Table 1 summarizes common problems with the protocols, their causes, and potential solutions.

Table 1. Troubleshooting Guide for Micromass Culturing, Transfection, and Subsequent Analysis of ECM Production
Problem Possible cause Solution
Poor chondrogenic differentiation Embryos are out of developmental stage Adjust incubation time so that embryos are in the correct stage (Hamburger–Hamilton 23–24)
Inappropriate part(s) of embryos collected (e.g., tail, heart, etc.) or contamination with embryonic membranes Make sure to remove inappropriate embryo parts or pieces of membranes from the weighing bottle before trypsin dissociation
Not appropriate size of limb buds collected (contains proximal part as well) Make sure to remove the distal part of the developing limb bud only
Limb bud removal and collection step took more than 60 min Make sure that the process of limb bud removal and collection does not take more than 60 min
Dissociation in trypsin took more than 50 min Make sure that the dissociation step does not take more than 50 min; to facilitate dissociation, resuspend the solution once or twice during enzymatic dissociation
Not fully adherent cells were washed away during feeding Let the culture medium run down the sides of the well so as not to disturb the cells
Not all 4 limb buds have been removed (low yield of chondrogenic cells) Make sure to remove all 4 limb buds of the embryos
Cultures detach from the surface of plasticware/glassware Glass coverslips were heat-sterilized more than once Make sure not to heat-sterilize the glass coverslips more than once
Inappropriate plasticware (non-cell culture treated) Make sure to use cell culture treated plasticware
Improper culture conditions Check the incubator settings (temperature, humidity, CO2 levels, etc.) and the composition of solutions (e.g., media, etc.)
Bacterial/fungal infection Eggs not properly decontaminated Decontaminate the eggs by wiping them with ample 70% ethanol
Non-sterile equipment/solutions used Sterilize the equipment/sterile filter the solution(s)
Inappropriate use of PPE Wear appropriate PPE
Poor metachromatic ECM production Insufficient seeding density Make sure to adjust the cell density correctly (to 1.5 × 107 cells/ml)
Low amount/no L-ascorbic acid in medium Add 50 mg/L L-ascorbic acid to the culture medium
Improper/poor metachromatic staining Incorrect pH of the staining solutions Adjust the pH of the solutions as recommended
Pre-treatment with acetic acid prior to acidic DMMB Follow the protocol carefully
Dark spots on cultures after staining Imperfectly dissolved clumps of dye solution Filter the stain solutions using a filter paper
Low transfection efficiency siRNA amount incorrectly adjusted to expression level of target gene Test different siRNA amounts until optimal silencing is achieved
Compromised siRNA quality Obtain siRNA of suitable quality
High rate of cell death following electroporation Cells are not placed on ice immediately after administering the electric pulses Transfer cuvettes on ice more rapidly
Electroporation cuvettes are not cool enough at the time of experiment Place cuvettes in a refrigerator at 4°C the night before the experiment; do not remove until needed
Too high siRNA concentration Lower siRNA amount in the transfection solution while managing transfection efficiency
More than the lower four-fifths of the cell solution is collected from the cuvettes Reduce the ratio of cell solution collected
Living cells were not given enough time to sink to the bottom of the cuvettes Increase incubation time
MTT-formazan crystals sometimes difficult to solubilize Too abundant ECM (especially in more mature micromass cultures, i.e., more than 6 days old) Allow longer solubilization time but do not agitate as detached ECM will make the solution turbid, interfering with optical density readings

Understanding Results

If the protocol is conducted properly, chondrogenesis proceeds spontaneously in the micromass cultures.
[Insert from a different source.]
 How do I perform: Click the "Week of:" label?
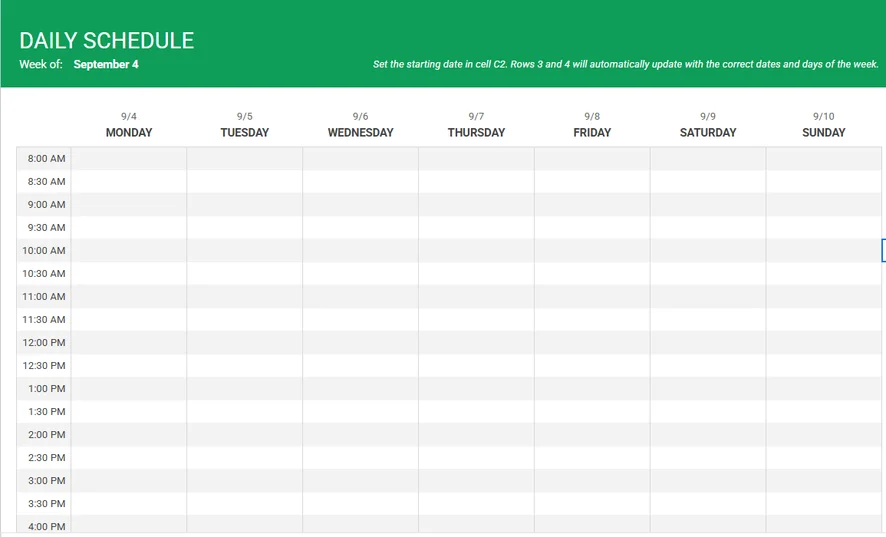[41, 65]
Chondrogenesis progresses through the following stages: day of seeding (day 0), proliferation (culture days 1 and 2), chondrogenic differentiation (culture days 3 and 4), matrix production (starting from culture day 4). Around culture day 10, hypertrophic chondrocytes appear within the cultures.
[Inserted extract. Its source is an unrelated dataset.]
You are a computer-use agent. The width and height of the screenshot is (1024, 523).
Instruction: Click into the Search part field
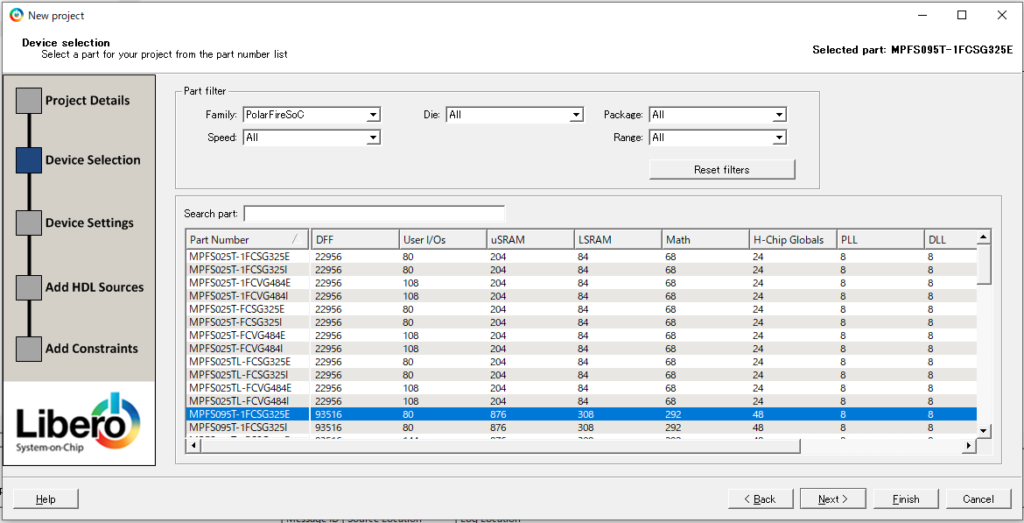point(374,214)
Cell culture morphology nicely displays the dynamic development of micromass cultures (Fig. 6). Chondrogenesis commences in the center of micromass cultures (C) and gradually proceeds towards the periphery (P) as shown on the low-power magnification phase contrast photomicrographs (Fig. 6B and 6C). Proliferating chondroprogenitor cells are shiny, circular cells in Figure 6B. Their number gradually decreases in more mature cultures as they differentiate to chondroblasts. Chondrogenic cells form clusters or nodular regions (N) within the culture. The areas between the nodules constitute the internodular zone (IN), containing a mixture of undifferentiated mesenchymal cells, some chondroprogenitor cells, and fibroblasts (Fig. 6B and 6C). Initially, the peripheral areas (internodular zone) of the round micromass cultures do not contain cartilage matrix (Fig. 6B). Over time, the nodular regions tend to increase in size and number and (especially towards the center of culture) they coalesce, leaving fewer internodular regions (Fig. 6).
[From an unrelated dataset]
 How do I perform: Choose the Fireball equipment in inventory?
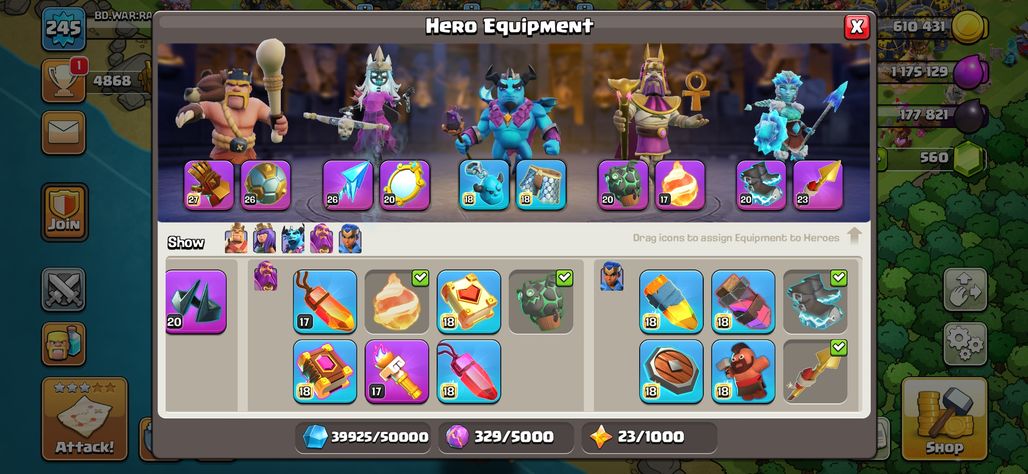point(396,301)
Microscopic cell culture morphology. (A) Morphology between culture days 1 and 15 (as indicated by numbers in right lower corner of each photomicrograph). As cultures mature, the thin layer of transparent culture becomes thicker, multilayered and glassy in appearance, making the term ‘hyaline,’ meaning transparent or glassy (hyalos in Greek) applicable. Photomicrographs were taken using a Leica stereomicroscope; 1× magnification. Scale bar, 500 μm. (B) Detailed morphology of a micromass culture on day 3 of culture. The phase contrast images clearly show the differences between the center (C) and periphery (P) of the culture. In the center, cells are polygonal and enter the process of chondrogenic differentiation. At the periphery, cells are more elongated with a fibroblastic morphology. In vitro chondrogenesis commences in the center and progresses towards the periphery. Day 3 cultures still display proliferating (spherical, shiny cells; black arrows). Nodule formation (N) takes place around culture day 3. Nodules are surrounded by internodular areas containing elongated cells. (C) Detailed morphology of a micromass culture on day 3 of culture. The nodules (N) reach the periphery (P) of the cultures and coalesce in the center. Due to the increased height of the culture, it is challenging to provide sharp image from each structure present in the view field. This is especially evident in the picture taken from the center (C) with a 40 × magnification. For panels B and C, photomicrographs were taken by phase contrast microscopy (Leica). Original magnification was 0.8×, 10×, and 40×. Abbreviations: C, center; P, periphery; N, nodule.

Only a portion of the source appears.